Derzeit wird Kirche noch als Instrument der Unterdrückung erlebt, verhaftet in der Tradition, dass Frauen der männlichen Führung bedürfen und ihr Heil in schweigender Unterwerfung liegt. Um diese Verhaltensmechanismen endlich aufzubrechen, gibt es seit 1995 ausgehend von der Bischofskonferenz Tamil Nadus ein Frauenbüro und seit kurzem in allen Diözesen eine unabhängige Frauenkommission
Die angestrebten Ziele sind:
- eine Stärkung der Frauenkommissionen auf allen Ebenen
- alle Frauenvereinigungen und -bewegungen zu vernetzen
- Frauengruppen in Dörfern und auf Pfarreiebene zu gründen und zu fördern
- in Kirche, Gesellschaft und bei den Frauen selbst ein Bewusstsein für Frauenanliegen zu schaffen
- Führungsqualitäten bei den Frauen heranzubilden
- Büchereien auf Diözesan- und Regionalebene zu gründen
- Studien und Forschungen zu Frauenfragen anzuregen.

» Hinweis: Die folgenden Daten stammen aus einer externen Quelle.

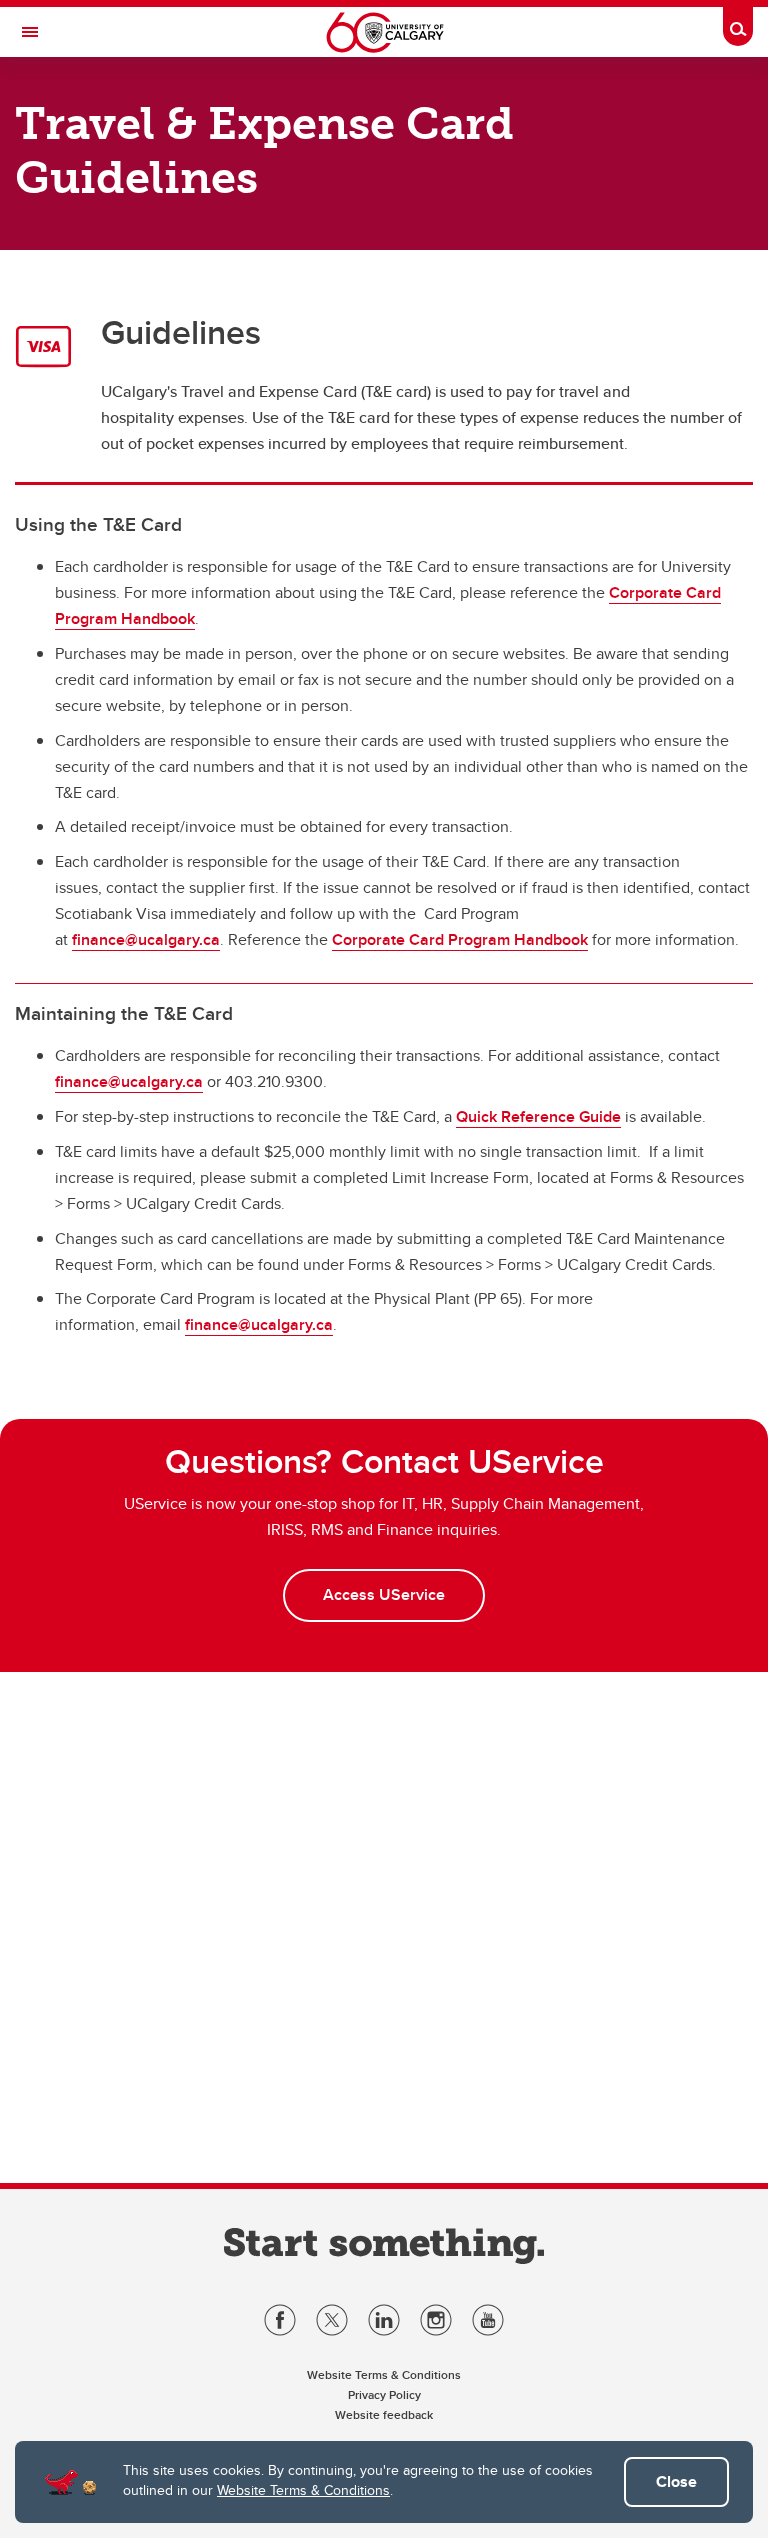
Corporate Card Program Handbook (460, 939)
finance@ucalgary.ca (146, 939)
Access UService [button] (384, 1594)
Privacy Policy (384, 2394)
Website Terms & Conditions (303, 2490)
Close (676, 2481)
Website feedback (384, 2414)
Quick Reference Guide (538, 1116)
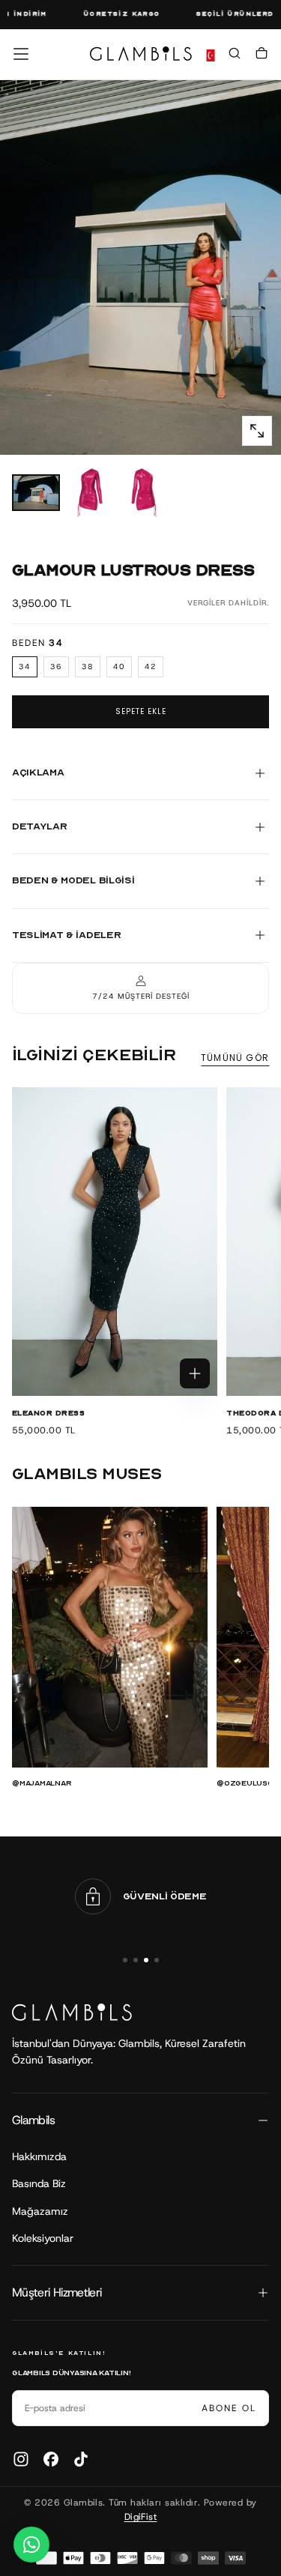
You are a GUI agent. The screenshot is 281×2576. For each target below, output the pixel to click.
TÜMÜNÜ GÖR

Auf verschiedenen Ebenen wird es regelmäßig Treffen in allen 17 Diözesen geben. Unterstützt werden diese Aktionen mit Bildern und Broschüren. Es gibt Gebetsgruppen und jedes Jahr am Tag der Frau ein großes Fest in allen1000 Pfarreien von Tamil Nadu. Dabei werden 60-70.000 Frauen erreicht im Alter von 18-60 Jahren.Für die Durchführung der Frauenförderungsprogramme und -veranstaltungen stehen 34 geschulte Mitarbeiterinnen zur Verfügung.
In drei Jahren hoffen die Frauen, ihre selbst gesetzten Ziele zu erreichen. Pro Jahr benötigen Sie hierfür unsere Unterstützung mit € 3.200, also einen Gesamtbetrag von € 9.600.
Besser wenig und gerecht, als viel Besitz und Unrecht.